The problem:
Where does the string "Choose" appear in the records? Copy every line that contains it.

--- Extracted information ---

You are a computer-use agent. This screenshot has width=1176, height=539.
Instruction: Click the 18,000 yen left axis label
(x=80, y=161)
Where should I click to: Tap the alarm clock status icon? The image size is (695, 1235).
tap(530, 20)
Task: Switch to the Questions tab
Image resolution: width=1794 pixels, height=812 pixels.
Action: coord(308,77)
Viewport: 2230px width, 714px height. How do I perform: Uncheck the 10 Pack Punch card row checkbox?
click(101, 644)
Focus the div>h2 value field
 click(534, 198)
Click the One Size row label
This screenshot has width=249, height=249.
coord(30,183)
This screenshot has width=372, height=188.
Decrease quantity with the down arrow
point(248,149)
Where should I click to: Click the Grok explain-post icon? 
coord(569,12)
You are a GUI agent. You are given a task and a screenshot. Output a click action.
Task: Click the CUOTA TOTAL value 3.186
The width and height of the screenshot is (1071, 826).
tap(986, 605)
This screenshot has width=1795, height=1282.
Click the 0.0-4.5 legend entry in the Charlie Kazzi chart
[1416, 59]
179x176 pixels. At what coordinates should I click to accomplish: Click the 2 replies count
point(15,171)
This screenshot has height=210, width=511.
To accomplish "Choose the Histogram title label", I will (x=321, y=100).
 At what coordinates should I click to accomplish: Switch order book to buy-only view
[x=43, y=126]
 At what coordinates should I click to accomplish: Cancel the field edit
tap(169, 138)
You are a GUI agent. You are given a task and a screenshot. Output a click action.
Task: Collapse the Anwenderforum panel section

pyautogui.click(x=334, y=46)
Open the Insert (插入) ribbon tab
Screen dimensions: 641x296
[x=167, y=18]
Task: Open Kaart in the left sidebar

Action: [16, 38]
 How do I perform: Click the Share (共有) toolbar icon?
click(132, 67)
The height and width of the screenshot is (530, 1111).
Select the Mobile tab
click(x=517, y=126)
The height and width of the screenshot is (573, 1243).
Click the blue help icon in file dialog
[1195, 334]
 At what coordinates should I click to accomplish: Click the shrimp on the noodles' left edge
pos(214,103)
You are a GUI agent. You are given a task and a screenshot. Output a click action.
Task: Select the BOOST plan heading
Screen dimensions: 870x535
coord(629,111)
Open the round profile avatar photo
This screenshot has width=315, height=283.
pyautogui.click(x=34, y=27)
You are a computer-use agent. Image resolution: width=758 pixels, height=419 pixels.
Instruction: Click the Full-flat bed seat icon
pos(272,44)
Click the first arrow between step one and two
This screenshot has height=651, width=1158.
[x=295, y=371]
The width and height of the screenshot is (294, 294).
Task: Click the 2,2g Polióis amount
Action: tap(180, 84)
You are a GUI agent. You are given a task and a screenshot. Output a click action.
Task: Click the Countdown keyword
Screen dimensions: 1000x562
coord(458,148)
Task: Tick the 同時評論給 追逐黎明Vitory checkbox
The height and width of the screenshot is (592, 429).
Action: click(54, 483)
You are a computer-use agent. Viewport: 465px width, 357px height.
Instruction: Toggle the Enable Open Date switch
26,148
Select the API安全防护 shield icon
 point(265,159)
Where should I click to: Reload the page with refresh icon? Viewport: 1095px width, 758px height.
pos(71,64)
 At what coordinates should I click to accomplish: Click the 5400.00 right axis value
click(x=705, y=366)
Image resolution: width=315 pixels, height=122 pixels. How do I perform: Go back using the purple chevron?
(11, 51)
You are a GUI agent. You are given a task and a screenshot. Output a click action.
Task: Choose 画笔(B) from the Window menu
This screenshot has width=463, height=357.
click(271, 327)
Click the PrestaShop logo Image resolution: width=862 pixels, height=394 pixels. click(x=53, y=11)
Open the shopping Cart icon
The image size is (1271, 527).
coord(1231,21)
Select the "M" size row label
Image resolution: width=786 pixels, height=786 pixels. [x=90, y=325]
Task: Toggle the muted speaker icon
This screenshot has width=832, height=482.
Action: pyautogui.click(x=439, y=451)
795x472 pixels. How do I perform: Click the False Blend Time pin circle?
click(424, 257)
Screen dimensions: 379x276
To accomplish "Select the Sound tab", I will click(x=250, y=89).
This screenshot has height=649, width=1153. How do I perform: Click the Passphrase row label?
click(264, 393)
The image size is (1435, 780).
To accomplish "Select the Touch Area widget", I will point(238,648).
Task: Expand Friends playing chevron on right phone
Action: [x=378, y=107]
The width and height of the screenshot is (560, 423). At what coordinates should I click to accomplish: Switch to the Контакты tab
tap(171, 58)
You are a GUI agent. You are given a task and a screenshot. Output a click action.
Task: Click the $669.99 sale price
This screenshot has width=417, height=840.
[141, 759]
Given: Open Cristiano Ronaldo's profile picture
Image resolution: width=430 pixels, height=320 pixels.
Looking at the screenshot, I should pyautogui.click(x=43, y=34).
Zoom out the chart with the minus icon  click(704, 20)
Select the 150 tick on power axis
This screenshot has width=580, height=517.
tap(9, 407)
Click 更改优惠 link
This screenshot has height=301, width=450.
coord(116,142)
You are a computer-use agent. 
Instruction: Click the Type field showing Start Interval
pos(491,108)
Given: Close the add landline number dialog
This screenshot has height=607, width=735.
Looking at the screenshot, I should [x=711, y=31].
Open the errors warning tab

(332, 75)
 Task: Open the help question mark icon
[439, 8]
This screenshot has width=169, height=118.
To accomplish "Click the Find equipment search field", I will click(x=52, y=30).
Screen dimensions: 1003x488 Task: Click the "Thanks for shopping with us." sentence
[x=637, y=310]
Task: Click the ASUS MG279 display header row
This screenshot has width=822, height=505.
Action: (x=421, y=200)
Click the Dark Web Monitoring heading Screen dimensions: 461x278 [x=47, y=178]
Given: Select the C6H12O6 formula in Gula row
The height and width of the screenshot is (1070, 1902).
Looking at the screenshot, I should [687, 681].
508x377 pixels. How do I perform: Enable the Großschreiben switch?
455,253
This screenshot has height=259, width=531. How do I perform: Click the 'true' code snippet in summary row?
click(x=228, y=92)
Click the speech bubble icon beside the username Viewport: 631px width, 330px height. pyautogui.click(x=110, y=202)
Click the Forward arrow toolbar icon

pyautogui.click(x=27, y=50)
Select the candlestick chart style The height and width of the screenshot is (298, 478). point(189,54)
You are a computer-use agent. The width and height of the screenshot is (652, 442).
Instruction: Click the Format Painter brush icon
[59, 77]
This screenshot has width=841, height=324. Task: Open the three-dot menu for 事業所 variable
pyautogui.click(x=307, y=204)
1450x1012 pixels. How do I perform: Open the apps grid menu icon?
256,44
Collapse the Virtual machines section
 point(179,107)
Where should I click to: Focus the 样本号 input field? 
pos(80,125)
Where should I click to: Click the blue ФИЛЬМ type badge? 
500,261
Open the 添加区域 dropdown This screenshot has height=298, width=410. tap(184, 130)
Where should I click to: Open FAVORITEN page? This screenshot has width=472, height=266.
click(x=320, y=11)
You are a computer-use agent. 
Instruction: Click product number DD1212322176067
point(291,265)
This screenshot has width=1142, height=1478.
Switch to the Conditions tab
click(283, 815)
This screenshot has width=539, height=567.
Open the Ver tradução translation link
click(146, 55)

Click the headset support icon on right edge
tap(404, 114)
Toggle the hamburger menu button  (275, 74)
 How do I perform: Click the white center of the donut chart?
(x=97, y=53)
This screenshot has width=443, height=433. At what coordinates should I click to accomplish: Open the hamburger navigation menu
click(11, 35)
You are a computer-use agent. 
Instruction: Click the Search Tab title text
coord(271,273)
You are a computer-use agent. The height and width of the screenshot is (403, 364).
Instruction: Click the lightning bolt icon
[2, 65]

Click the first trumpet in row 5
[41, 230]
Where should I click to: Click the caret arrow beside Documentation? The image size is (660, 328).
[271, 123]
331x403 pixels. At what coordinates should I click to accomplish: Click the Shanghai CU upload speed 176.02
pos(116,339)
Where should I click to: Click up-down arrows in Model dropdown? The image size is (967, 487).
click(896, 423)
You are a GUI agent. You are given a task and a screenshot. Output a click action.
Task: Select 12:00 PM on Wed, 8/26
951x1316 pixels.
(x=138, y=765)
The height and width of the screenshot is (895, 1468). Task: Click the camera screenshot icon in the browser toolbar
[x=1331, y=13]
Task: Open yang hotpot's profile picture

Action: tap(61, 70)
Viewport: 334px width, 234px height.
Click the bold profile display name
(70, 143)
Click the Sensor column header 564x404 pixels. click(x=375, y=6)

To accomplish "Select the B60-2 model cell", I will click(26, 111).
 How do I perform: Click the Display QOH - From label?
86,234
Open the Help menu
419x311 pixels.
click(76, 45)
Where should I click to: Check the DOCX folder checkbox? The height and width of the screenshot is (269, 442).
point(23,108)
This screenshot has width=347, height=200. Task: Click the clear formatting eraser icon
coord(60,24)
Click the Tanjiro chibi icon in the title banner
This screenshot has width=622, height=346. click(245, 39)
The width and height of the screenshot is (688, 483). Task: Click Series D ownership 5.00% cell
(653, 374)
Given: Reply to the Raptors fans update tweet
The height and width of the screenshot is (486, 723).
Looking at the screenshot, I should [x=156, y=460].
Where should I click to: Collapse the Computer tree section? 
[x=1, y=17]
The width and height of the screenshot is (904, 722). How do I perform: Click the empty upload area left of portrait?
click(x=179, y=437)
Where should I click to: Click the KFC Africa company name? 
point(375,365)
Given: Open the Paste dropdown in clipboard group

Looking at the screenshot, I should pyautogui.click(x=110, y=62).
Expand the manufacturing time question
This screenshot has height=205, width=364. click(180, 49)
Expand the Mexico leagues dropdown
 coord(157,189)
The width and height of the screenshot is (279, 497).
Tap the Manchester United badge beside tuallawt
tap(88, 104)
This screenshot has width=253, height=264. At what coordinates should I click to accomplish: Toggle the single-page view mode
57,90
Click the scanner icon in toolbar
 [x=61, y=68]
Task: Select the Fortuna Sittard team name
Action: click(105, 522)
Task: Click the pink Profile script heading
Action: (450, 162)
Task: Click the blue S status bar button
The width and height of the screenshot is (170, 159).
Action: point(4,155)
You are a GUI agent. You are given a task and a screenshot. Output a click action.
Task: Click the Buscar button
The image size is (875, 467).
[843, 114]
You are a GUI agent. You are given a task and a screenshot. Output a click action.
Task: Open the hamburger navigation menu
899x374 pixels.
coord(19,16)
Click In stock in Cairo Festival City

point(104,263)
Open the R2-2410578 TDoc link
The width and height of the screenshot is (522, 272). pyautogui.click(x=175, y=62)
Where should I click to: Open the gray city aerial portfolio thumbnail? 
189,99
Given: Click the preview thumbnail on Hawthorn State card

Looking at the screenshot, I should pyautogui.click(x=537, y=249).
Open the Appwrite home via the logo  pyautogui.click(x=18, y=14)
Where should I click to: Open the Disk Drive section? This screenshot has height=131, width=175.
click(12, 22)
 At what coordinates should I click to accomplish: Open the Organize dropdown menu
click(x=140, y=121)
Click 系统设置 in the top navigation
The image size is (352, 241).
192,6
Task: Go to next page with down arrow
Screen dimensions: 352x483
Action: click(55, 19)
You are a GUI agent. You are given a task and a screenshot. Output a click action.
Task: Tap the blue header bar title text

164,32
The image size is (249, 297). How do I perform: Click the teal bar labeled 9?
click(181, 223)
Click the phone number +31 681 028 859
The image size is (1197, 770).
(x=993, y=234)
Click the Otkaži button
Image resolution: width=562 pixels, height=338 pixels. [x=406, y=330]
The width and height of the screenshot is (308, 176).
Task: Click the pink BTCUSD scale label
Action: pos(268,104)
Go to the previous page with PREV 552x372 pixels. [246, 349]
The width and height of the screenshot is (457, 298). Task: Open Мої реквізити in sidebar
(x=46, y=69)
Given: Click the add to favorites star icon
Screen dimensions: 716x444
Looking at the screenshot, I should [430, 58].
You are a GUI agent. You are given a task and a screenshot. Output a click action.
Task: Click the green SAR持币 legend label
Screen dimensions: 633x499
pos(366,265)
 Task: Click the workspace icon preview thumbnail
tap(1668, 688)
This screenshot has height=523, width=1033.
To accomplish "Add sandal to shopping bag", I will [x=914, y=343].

---

Solved exercise:
To accomplish "Choose the Histogram title label", I will (x=321, y=100).
Task: Choose 画笔(B) from the Window menu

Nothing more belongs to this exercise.